··· Material for this task
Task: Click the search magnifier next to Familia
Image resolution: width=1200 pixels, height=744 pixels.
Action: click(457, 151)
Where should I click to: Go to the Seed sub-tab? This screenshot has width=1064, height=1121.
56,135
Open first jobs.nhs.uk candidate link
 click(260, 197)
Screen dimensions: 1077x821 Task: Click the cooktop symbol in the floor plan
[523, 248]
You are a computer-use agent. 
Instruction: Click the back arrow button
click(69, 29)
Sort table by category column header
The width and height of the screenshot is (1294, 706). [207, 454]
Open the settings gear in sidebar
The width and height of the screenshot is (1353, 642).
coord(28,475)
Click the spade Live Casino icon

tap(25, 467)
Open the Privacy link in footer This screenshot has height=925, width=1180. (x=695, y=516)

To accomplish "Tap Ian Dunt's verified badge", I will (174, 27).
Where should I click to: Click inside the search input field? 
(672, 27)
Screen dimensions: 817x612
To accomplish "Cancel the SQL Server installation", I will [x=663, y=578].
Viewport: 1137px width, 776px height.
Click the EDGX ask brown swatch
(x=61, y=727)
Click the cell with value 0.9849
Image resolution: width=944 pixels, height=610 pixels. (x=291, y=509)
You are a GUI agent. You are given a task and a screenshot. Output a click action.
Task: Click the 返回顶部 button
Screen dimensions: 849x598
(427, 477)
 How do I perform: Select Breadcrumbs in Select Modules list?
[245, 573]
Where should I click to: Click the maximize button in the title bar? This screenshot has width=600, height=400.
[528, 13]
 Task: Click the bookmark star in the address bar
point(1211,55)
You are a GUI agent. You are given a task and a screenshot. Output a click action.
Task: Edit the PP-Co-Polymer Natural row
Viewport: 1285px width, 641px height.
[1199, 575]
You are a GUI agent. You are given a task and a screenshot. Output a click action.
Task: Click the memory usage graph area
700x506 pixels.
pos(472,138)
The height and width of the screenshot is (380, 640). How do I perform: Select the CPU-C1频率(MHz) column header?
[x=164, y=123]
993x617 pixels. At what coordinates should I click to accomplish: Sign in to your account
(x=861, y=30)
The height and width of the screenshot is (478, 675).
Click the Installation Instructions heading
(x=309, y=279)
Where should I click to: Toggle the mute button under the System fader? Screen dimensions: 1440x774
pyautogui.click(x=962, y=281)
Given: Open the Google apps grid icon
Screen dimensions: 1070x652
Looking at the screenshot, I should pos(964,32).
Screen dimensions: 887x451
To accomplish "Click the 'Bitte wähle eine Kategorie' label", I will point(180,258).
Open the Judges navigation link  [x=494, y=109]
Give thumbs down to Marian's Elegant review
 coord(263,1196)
······
What the task requires = The first line of the entries, the line with "Open the Privacy", and every line between them should be retyped exactly, and nothing else.

Result of this task =
Task: Click the search magnifier next to Familia
Image resolution: width=1200 pixels, height=744 pixels.
Action: click(457, 151)
Where should I click to: Go to the Seed sub-tab? This screenshot has width=1064, height=1121.
56,135
Open first jobs.nhs.uk candidate link
 click(260, 197)
Screen dimensions: 1077x821 Task: Click the cooktop symbol in the floor plan
[523, 248]
You are a computer-use agent. 
Instruction: Click the back arrow button
click(69, 29)
Sort table by category column header
The width and height of the screenshot is (1294, 706). [207, 454]
Open the settings gear in sidebar
The width and height of the screenshot is (1353, 642).
coord(28,475)
Click the spade Live Casino icon

tap(25, 467)
Open the Privacy link in footer This screenshot has height=925, width=1180. (x=695, y=516)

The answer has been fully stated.